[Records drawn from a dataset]
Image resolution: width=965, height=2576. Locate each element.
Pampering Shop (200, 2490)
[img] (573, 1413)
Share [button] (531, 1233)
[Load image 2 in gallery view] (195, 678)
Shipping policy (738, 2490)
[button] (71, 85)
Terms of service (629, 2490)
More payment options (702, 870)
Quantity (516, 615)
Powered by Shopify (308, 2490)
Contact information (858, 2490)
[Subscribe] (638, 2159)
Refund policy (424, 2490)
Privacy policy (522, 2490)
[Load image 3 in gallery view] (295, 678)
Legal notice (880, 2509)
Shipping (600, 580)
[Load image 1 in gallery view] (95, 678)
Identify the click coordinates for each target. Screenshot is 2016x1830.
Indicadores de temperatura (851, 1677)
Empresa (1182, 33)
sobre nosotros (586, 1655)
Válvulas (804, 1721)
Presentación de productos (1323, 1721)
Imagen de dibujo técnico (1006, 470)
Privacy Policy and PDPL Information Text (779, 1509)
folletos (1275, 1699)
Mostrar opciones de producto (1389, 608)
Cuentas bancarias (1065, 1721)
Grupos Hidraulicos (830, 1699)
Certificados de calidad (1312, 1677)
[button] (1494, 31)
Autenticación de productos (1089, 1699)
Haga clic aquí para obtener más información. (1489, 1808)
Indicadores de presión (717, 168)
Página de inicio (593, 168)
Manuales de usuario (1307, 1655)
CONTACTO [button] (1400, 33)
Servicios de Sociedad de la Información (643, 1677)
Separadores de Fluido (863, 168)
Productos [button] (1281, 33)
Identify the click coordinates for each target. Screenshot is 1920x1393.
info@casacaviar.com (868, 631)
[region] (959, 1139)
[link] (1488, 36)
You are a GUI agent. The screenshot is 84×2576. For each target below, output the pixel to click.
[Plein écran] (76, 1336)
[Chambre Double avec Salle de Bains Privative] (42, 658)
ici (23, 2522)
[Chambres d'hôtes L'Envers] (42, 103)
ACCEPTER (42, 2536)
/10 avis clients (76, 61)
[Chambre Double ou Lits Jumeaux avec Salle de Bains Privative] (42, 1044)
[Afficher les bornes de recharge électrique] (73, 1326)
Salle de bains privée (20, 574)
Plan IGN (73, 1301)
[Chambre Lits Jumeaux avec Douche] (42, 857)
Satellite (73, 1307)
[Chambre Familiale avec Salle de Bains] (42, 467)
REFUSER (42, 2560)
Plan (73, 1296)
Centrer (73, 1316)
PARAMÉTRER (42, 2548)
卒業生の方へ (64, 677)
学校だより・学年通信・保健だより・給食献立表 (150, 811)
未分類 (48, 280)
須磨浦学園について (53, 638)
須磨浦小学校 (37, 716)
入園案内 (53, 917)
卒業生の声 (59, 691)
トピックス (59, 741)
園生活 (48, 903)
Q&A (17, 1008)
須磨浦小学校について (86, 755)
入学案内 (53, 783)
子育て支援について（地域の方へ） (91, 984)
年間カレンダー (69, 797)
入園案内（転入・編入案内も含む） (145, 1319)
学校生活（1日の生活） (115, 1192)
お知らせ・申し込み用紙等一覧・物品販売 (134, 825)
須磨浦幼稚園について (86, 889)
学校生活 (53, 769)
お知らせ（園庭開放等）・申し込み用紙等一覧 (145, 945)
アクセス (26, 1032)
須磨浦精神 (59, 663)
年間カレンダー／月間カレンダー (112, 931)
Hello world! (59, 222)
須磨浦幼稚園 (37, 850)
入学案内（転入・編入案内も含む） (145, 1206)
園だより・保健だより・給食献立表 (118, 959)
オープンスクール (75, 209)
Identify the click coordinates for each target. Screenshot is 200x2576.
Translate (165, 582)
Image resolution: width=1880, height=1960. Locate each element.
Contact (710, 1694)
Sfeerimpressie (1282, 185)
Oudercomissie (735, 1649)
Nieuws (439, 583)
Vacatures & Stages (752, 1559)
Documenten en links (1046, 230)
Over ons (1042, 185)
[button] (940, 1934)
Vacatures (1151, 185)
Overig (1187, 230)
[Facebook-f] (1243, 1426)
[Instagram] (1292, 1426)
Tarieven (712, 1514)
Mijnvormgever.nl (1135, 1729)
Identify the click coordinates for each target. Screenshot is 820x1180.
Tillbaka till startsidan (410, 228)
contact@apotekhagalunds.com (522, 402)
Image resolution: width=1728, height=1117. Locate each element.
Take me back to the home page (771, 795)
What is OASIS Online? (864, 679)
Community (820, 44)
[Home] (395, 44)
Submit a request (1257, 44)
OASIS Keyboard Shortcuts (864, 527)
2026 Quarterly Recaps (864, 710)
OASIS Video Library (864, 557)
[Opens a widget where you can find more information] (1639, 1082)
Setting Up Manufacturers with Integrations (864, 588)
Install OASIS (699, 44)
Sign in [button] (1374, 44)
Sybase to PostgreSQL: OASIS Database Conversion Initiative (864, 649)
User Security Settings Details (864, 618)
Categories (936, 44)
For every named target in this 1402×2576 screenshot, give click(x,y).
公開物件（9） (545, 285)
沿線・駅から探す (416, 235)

#### What the task requires
Show every line of the records above that contains the word "gallery".

#### Response
[Load image 2 in gallery view] (195, 678)
[Load image 3 in gallery view] (295, 678)
[Load image 1 in gallery view] (95, 678)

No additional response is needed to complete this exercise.